**INSTRUCTIONS TO FOLLOW**
Word for word, set down every line of the entries below from the line with "Board of Health Committee (741, 544)" to the line with "January 2024 Ordinance Committee Minutes", including both, and no other line.

**DATASET ENTRIES**
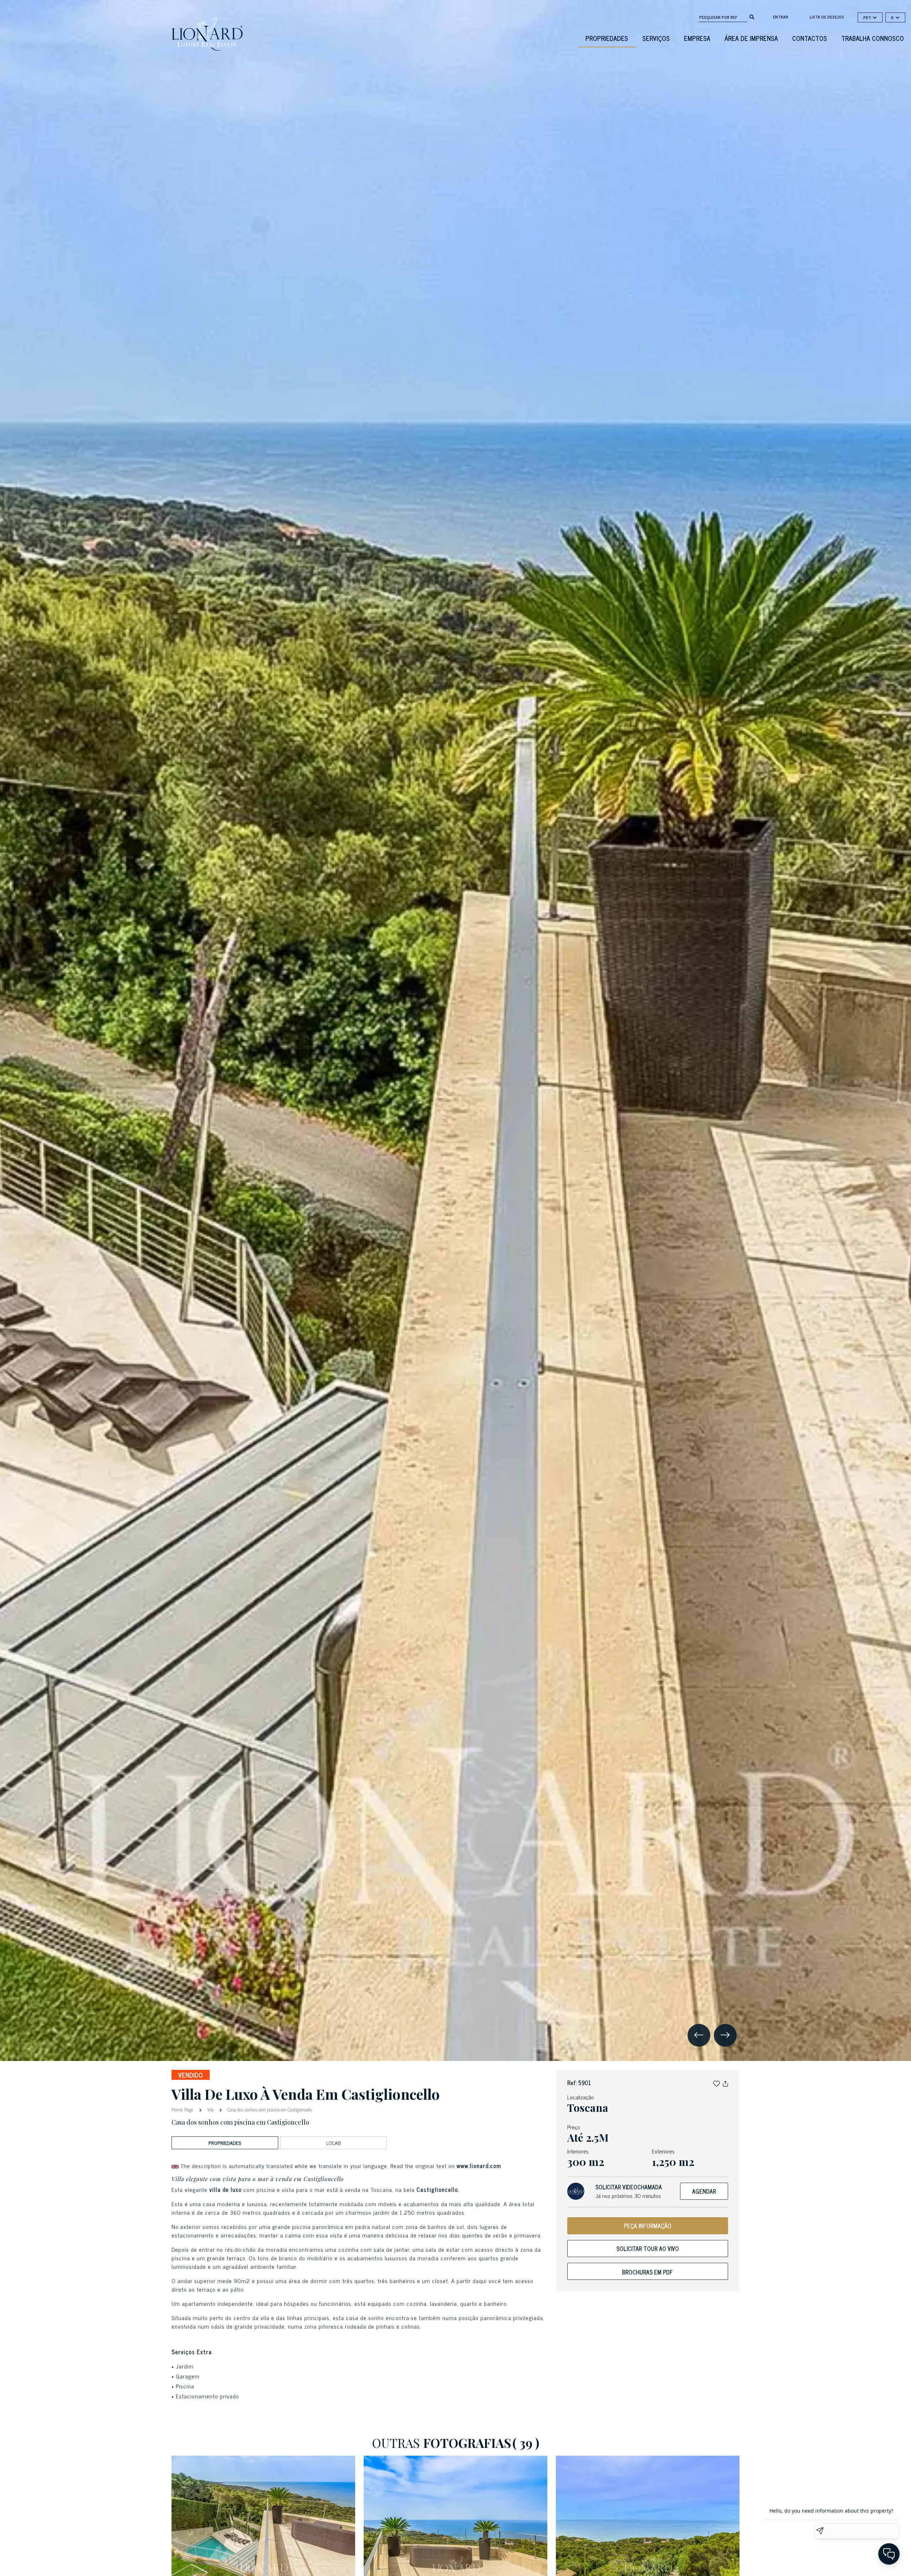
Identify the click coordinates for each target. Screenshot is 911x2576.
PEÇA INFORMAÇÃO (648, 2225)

--

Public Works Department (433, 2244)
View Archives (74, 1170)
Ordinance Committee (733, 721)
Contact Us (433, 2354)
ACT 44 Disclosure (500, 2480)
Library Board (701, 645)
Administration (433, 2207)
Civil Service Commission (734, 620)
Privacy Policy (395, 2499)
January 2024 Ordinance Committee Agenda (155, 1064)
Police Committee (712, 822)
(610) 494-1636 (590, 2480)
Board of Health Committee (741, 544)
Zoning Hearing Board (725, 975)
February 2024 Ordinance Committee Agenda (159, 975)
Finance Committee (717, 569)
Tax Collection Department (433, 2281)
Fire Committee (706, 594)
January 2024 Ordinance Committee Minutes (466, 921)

**ANSWER FOR THIS EXERCISE**
Board of Health Committee (741, 544)
Zoning Hearing Board (725, 975)
February 2024 Ordinance Committee Agenda (159, 975)
Finance Committee (717, 569)
Tax Collection Department (433, 2281)
Fire Committee (706, 594)
January 2024 Ordinance Committee Minutes (466, 921)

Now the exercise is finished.